In contrast to other reports there was published in the J. American Dental Association research that measured mercury levels in brain and other neurological tissues and concluded “Our results do not support the hypothesis that dental amalgam is a major contributor to brain Hg levels. They also do not support the hypothesis that Hg is a pathogenetic factor in AD (25).” I can’t explain how amalgams can increase blood mercury levels and not increase brain mercury levels. However, these researchers presented data showing no significant increase in Hg level in several brain regions between control and AD subjects. They surprisingly included data showing that the Hg levels in control olfactory region was more than double that of the corresponding AD olfactory tissue. This olfactory mercury increase in control subjects could have several explanations.

One explanation could be they were not precise in estimating the amount of mercury exposures of their subjects and the controls they selected were much more exposed to mercury than the AD subjects selected. The olfactory region is outside the blood-brain barrier and should be a consistent internal standard for mercury exposure in the air breathed in by the subjects.

Another explanation would be that the controls, even though exposed to more than double the mercury levels of the AD subjects, as evidenced by the olfactory region Hg levels, had a mechanism that protected their brain tissues from also having double the mercury levels.

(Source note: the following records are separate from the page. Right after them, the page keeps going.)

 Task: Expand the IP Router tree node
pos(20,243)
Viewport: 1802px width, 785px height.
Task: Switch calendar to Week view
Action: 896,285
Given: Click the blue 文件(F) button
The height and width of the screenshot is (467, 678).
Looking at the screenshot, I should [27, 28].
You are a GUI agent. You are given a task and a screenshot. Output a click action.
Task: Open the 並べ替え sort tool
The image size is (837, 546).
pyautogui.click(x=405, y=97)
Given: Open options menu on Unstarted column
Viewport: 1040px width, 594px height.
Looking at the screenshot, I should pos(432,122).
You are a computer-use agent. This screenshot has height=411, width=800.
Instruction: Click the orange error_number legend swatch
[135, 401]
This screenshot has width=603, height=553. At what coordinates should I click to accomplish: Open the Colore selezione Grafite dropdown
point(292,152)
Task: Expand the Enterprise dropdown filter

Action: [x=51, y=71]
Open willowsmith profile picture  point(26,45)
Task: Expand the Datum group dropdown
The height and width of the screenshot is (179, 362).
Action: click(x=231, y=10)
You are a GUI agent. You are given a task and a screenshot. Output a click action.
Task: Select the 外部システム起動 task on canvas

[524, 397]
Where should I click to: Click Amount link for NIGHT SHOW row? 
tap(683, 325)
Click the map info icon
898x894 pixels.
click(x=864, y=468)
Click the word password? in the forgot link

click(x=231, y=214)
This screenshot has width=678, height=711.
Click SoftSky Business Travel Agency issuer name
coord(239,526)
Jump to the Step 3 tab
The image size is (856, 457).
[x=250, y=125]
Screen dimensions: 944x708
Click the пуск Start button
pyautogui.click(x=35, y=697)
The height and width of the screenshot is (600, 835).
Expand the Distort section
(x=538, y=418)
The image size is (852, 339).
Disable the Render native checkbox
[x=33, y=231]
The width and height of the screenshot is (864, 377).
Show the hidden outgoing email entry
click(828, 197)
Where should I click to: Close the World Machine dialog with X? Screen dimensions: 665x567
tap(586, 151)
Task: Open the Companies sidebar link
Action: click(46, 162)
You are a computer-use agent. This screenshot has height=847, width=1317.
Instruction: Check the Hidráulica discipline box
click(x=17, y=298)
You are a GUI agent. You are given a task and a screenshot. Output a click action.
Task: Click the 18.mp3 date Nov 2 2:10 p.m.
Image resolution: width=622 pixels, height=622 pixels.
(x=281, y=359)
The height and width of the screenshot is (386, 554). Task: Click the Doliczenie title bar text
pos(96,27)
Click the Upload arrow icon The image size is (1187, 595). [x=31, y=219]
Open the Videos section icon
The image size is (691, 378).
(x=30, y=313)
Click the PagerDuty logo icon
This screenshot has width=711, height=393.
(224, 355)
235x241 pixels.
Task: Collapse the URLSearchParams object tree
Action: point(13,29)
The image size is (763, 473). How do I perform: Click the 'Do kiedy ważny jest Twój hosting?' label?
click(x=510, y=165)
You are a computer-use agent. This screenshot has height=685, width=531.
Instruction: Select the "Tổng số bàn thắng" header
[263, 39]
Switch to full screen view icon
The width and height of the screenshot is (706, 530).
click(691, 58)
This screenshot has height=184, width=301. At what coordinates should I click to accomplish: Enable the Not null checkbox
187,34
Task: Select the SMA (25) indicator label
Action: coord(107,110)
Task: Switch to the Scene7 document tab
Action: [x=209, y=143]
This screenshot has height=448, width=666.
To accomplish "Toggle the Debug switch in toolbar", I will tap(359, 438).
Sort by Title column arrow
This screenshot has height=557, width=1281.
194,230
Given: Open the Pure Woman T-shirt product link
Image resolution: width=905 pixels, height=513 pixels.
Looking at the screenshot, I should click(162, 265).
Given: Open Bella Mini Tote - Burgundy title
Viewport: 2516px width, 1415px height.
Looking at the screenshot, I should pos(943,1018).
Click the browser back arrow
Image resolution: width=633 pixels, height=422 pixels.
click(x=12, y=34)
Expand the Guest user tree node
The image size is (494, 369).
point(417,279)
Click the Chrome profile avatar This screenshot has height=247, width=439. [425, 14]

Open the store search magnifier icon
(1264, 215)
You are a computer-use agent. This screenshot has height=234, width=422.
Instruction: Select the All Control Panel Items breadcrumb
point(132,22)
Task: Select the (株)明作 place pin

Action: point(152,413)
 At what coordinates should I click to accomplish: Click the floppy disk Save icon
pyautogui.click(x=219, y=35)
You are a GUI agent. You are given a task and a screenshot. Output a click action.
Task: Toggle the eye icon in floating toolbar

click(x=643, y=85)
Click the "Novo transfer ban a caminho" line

If this were true, then dividing the brain mercury levels by the olfactory mercury levels would give results that clearly show a significant ability of the controls to have a mechanism that protects brain tissue from mercury that is lacking in the AD subjects. This mechanism could be the presence of the protective APO-E protein genotypes (see below) and other predisposition factors not yet known.

The debate continues on whether or not human mercury exposures reach levels in the brain and other tissues that could be considered toxic or harmful (24,25). There are several reasons why the brain levels of mercury would not directly correlate to the damage being done. The level of selenium in the diet, which could bind with mercury rendering it less toxic, is the most straight-forward example. Also, the determination of the levels of mercury toxicity that could cause neurological disease has been done using animals, such as rats and monkeys, under tightly controlled laboratory conditions where the diet is carefully monitored to exclude other toxicants. Further, any test animal that becomes ill or infected by microbial sources is removed from the study. However, humans do not live under such restricted conditions. For example, we are exposed to numerous infections and additional heavy metal imbalances in AD brains have been reported numerous times. Cigarette smokers are exposed to excess cadmium (Cd2+) and lead (Pb2+) toxicity is not that uncommon in the inter-city environment or for those exposed to leaded gasoline fumes for many years. This means that the synergistic toxicities of combined heavy metals must be considered for humans.

It is also questionable whether or not brain mercury levels should be expected to remain high in AD brain. A report by Hock et al. (27) stated that in early onset AD the blood levels of mercury were almost three fold higher than the control groups and that these increases were unrelated to the patients’ dental status. The concluded that the explanation of increased mercury in AD would include yet unidentified environmental sources or release from the brain tissue with the advance in neuronal death. The AD brain loses 25% of its average weight by time of death making the latter explanation reasonable. It is a well-known biochemical event that cells or tissues rid themselves of denatured, unusable protein.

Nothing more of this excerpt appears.